_DOCUMENT TEXT_
____

GALVESTON -- Attorneys for two men accused of violating a Missouri
inmate's civil rights at the Brazoria County Detention Center in 1996
rested their case Wednesday.

Defendant Wilton David Wallace told jurors he is not guilty of using
excessive force on the inmate, while co-defendant Robert Percival did
not testify.

The third defendant, David Cisneros, began telling his version of the
Sept. 18, 1996, incident when U.S. District Judge Kenneth Hoyt
recessed the trial until today.

Wallace, 52, who was employed by a private jail management firm
overseeing the Missouri inmates, said he merely nudged inmate Toby
Hawthorne with his foot and never kicked him.

Under cross-examination by prosecutor Gerald Doyle, Wallace admitted
it wasn't necessary for him to plant his foot in the back of the prone
inmate, who, moments earlier, had been bitten by a police dog being
handled by Cisneros.

Terry Pelz, a criminal justice consultant and a former assistant
warden with the Texas Department of Criminal Justice who viewed a
30-minute videotape of the incident, supported Wallace.

He testified that Wallace didn't use excessive force or kick
Hawthorne, 22, a convicted murderer from East St. Louis, Ill.

Prosecutors claim Wallace and Percival, 37, kicked the inmate even
though he had complied with orders to lie on the floor and crawl down
a hallway. Hawthorne also was zapped with a stun gun wielded by
another sheriff's officer who has pleaded guilty to a civil rights
charge.

____

_INFORMATION SHOWN_

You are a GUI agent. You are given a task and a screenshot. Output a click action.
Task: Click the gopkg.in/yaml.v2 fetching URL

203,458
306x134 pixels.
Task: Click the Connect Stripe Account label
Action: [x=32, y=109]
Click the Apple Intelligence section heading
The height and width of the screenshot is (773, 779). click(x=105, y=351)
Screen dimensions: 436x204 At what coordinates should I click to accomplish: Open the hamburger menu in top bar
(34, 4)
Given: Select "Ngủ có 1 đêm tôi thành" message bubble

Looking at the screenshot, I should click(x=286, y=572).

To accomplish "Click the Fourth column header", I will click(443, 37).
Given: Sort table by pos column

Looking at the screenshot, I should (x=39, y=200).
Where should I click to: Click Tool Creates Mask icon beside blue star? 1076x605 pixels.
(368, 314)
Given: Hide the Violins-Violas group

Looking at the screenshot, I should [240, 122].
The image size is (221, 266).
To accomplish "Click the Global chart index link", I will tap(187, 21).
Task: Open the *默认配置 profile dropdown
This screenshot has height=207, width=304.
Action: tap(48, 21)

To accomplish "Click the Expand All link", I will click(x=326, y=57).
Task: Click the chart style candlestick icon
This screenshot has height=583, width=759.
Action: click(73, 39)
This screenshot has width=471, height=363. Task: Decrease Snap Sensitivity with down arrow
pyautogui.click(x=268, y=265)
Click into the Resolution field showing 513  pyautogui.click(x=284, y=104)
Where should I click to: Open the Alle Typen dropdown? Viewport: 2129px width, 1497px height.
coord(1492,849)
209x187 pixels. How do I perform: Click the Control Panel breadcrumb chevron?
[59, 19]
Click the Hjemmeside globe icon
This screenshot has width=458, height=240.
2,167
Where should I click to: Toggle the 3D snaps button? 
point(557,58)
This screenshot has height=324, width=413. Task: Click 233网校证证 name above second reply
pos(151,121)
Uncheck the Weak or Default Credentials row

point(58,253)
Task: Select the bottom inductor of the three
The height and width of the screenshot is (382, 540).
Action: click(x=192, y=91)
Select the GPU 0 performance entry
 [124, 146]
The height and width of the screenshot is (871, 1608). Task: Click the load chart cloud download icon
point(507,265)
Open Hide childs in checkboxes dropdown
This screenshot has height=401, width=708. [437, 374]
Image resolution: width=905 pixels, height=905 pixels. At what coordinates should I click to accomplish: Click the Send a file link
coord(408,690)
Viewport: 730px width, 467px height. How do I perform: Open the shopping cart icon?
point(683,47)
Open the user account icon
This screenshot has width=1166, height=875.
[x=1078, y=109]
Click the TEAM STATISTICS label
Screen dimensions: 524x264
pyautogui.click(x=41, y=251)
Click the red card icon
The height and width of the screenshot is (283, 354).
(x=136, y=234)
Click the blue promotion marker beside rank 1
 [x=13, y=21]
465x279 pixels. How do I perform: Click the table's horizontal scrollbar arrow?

____

_TASKS AND EXERCISES_
A. Transcribe the stretch of the news article on the detention center trial from "Under cross-examination by" through "incident, supported Wallace.".
B. Answer these questions using the news article on the detention center trial:
(i) Which judge recessed the trial?
(ii) Which prosecutor cross-examined Wallace?
(iii) How long was the videotape of the incident that Terry Pelz viewed?
C. Write the next part of the news article on the detention center trial, beginning after its final sentence.

_ANSWERS PROVIDED_
A.
Under cross-examination by prosecutor Gerald Doyle, Wallace admitted
it wasn't necessary for him to plant his foot in the back of the prone
inmate, who, moments earlier, had been bitten by a police dog being
handled by Cisneros.

Terry Pelz, a criminal justice consultant and a former assistant
warden with the Texas Department of Criminal Justice who viewed a
30-minute videotape of the incident, supported Wallace.

B.
(i) U.S. District Judge Kenneth Hoyt
(ii) Gerald Doyle
(iii) 30 minutes

C.
About 400 Missouri inmates, sent to Texas because of prison
overcrowding in their state, were described by sheriff's officers as
verbally abusive and threatening after being brought from a lockup in
Crystal City in South Texas.

Brazoria County Sheriff Joe King testified that he expected to receive
medium- and minimum-security inmates, but instead received some
convicted of serious offenses.

King admitted under cross-examination that a videotape of the handling
of the Missouri inmates exposed jail personnel's embarrassing behavior
that he had hoped would remain hidden from the public.

He also conceded that a letter sent to the Texas Commission on Jail
Standards and signed by him was untruthful. He denied writing the letter.

The letter, written five days after the jail shakedown, said jailers
had smelled marijuana burning and that two inmates were bitten by a
police dog after one tried to kick the animal and another attempted to
rise from the floor.

King, sheriff the past 19 years, acknowledged that no marijuana was
ever confiscated and that a videotape never showed inmates trying to
kick the police dog or attempting to disobey orders to lie on the floor.